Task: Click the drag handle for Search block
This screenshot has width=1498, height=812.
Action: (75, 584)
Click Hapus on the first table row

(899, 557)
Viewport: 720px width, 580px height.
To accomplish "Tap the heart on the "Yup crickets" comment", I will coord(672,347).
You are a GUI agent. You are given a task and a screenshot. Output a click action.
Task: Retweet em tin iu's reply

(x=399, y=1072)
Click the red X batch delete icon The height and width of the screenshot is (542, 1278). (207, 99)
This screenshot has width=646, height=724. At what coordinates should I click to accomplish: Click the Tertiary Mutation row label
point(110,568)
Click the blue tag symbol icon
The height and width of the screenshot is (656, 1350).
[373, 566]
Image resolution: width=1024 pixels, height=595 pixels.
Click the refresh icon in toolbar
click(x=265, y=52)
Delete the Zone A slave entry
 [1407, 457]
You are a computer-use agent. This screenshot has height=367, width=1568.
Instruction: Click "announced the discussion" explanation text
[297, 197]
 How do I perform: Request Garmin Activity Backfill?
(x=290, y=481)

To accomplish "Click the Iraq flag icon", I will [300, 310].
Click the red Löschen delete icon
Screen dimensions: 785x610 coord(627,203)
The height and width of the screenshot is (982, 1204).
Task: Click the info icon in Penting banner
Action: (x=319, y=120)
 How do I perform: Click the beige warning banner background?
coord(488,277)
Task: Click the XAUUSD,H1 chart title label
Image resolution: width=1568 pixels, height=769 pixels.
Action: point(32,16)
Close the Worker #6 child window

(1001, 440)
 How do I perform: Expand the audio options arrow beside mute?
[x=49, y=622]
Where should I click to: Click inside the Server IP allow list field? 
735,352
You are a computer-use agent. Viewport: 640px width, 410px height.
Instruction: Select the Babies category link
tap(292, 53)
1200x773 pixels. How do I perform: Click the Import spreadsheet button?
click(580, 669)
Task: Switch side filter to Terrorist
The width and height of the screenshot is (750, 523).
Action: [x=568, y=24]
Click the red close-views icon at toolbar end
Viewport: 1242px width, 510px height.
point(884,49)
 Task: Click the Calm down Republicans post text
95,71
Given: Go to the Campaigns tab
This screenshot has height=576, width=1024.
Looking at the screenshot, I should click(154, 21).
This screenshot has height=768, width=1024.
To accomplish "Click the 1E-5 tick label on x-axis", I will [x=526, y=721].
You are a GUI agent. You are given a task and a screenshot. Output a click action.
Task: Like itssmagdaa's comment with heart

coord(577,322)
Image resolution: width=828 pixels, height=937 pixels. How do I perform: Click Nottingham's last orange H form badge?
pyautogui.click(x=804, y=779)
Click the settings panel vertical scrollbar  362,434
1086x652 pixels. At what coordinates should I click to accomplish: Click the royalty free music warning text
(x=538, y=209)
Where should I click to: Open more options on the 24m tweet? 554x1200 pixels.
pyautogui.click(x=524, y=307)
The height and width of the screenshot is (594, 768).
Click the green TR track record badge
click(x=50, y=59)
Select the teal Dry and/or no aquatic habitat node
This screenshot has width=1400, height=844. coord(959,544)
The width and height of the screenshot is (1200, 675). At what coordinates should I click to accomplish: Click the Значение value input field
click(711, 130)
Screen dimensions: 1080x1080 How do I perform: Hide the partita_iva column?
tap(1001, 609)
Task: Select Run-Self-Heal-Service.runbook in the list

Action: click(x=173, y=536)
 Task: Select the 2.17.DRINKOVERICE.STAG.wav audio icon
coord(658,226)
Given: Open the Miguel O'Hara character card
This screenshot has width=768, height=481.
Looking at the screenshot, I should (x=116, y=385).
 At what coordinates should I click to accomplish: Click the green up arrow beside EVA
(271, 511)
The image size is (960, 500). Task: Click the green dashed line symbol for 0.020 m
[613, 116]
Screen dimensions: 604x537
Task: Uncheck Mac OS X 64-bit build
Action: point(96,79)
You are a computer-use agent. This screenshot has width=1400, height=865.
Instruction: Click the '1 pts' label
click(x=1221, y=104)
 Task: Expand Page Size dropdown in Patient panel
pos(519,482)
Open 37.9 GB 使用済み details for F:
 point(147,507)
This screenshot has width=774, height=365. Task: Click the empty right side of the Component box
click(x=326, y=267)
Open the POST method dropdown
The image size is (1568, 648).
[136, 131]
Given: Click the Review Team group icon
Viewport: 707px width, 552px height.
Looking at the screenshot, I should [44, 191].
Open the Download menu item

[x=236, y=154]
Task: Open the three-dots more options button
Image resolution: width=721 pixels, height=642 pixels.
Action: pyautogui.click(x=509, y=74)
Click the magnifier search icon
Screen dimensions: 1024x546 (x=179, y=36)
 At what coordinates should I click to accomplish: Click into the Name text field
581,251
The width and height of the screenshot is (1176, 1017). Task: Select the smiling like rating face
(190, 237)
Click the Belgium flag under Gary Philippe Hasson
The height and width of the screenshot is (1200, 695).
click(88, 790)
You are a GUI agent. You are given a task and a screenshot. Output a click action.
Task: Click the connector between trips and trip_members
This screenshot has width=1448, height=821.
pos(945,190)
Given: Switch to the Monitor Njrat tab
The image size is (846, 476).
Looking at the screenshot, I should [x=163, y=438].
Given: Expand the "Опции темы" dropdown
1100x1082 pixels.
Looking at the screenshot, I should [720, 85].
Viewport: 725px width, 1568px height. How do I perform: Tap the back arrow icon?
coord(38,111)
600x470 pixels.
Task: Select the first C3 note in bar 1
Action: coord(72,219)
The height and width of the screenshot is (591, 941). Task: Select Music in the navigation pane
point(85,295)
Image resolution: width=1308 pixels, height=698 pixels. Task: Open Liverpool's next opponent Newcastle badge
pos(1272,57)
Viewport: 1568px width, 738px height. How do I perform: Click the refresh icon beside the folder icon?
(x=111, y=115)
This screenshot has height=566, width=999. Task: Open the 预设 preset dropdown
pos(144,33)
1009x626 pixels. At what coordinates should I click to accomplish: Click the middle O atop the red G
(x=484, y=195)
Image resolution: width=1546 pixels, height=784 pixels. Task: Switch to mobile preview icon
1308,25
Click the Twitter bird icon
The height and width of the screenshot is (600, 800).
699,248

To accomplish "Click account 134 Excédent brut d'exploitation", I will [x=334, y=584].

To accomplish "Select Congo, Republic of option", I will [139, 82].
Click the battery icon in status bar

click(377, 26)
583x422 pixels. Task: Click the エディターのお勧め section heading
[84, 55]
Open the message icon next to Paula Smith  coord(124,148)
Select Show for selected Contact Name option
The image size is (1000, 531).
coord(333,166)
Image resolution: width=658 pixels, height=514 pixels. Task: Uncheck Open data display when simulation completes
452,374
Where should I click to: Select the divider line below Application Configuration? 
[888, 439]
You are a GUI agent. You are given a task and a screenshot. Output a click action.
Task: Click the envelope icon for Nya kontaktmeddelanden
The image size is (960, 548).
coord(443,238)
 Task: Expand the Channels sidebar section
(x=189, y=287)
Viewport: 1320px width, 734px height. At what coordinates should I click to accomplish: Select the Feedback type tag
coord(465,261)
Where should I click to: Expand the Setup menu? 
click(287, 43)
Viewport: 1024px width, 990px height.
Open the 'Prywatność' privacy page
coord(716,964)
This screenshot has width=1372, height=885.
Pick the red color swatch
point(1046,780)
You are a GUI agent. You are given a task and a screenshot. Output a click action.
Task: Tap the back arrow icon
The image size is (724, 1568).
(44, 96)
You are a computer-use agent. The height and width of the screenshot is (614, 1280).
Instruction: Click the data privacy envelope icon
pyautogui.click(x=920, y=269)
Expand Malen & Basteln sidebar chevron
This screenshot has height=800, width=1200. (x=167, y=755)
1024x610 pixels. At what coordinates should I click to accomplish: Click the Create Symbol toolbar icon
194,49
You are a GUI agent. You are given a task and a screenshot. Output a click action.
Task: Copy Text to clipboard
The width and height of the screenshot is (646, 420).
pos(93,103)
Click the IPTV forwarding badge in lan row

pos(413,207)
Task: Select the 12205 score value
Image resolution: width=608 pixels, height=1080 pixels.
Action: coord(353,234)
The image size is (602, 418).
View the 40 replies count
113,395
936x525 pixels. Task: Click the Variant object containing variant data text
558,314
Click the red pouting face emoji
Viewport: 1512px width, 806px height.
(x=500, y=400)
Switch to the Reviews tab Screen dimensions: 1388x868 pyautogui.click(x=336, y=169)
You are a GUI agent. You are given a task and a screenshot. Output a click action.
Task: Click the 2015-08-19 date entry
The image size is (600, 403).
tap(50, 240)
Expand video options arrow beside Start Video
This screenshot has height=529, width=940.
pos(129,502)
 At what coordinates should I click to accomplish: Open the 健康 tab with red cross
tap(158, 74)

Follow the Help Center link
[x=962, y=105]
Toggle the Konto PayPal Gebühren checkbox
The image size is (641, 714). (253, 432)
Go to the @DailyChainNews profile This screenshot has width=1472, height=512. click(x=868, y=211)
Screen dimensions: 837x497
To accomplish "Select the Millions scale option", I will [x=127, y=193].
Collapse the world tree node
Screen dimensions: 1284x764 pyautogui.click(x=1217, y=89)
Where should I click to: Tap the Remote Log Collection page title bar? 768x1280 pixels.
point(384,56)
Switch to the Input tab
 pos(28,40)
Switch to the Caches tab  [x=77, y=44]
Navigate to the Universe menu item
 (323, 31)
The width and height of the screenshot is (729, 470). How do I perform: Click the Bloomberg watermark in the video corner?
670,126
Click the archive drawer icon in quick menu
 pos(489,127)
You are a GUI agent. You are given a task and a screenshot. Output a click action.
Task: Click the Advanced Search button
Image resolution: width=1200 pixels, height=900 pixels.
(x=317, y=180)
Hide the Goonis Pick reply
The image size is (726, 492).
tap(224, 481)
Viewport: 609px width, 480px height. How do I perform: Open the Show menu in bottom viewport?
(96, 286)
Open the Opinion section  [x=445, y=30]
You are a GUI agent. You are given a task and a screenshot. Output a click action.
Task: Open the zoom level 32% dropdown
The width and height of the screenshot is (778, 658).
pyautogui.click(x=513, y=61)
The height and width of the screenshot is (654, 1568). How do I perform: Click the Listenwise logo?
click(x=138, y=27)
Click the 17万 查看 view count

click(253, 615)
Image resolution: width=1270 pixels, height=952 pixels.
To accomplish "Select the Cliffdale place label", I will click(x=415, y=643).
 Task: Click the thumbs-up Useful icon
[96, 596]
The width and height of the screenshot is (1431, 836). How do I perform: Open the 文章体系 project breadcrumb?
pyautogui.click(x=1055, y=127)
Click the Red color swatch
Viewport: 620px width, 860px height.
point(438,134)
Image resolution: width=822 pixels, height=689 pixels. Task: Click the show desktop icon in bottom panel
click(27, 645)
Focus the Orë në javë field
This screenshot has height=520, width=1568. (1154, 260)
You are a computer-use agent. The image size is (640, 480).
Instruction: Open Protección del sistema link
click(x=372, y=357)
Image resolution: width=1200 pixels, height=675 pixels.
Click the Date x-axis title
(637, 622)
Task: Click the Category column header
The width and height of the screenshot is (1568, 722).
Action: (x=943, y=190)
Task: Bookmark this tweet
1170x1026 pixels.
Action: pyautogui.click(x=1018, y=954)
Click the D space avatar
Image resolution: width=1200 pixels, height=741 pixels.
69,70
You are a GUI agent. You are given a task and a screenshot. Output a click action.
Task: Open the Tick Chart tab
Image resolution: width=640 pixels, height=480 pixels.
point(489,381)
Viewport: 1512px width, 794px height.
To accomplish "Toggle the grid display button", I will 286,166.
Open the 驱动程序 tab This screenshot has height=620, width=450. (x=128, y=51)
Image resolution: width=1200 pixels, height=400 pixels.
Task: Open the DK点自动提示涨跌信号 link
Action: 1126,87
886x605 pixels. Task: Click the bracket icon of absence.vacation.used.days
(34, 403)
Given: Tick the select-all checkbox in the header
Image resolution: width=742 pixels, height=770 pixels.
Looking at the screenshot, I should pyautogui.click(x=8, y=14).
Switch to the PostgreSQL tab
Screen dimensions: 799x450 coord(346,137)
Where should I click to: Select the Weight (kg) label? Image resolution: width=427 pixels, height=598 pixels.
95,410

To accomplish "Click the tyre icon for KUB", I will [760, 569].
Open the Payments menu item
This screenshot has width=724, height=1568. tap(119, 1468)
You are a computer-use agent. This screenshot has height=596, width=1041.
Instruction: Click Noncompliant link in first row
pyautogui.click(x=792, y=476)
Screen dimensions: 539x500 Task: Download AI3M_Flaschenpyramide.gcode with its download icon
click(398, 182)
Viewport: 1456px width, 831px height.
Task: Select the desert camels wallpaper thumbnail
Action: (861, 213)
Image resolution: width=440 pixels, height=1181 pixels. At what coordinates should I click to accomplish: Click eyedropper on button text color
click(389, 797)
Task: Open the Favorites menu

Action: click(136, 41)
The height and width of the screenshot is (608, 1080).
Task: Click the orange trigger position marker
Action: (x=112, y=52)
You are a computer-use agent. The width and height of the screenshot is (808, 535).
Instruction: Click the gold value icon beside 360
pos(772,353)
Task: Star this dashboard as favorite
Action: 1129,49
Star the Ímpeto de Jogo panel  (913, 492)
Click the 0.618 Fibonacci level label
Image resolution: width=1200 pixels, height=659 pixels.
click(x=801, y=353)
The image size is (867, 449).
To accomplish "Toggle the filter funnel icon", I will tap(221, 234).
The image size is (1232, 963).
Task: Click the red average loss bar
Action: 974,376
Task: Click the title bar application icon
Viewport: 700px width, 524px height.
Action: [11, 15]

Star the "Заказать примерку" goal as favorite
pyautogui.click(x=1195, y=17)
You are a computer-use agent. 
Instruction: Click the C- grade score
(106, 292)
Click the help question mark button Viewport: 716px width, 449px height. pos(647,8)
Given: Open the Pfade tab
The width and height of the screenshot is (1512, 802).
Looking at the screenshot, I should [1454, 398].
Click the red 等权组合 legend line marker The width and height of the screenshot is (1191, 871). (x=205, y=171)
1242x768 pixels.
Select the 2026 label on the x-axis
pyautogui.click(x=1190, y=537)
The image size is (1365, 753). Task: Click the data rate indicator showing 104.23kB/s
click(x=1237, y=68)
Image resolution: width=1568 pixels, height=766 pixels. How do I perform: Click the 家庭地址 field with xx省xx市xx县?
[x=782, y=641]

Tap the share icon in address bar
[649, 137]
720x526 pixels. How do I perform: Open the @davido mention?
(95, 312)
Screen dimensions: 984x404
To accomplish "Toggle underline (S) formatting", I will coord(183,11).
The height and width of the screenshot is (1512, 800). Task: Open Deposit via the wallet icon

# Exercise instructions:
Would you retype exactly the lines above, from the line with "Image resolution: width=1200 pixels, height=659" to the line with "Task: Click the title bar application icon", with both end lines kept and nothing more?

# Answer to this task:
Image resolution: width=1200 pixels, height=659 pixels.
click(x=801, y=353)
The image size is (867, 449).
To accomplish "Toggle the filter funnel icon", I will tap(221, 234).
The image size is (1232, 963).
Task: Click the red average loss bar
Action: 974,376
Task: Click the title bar application icon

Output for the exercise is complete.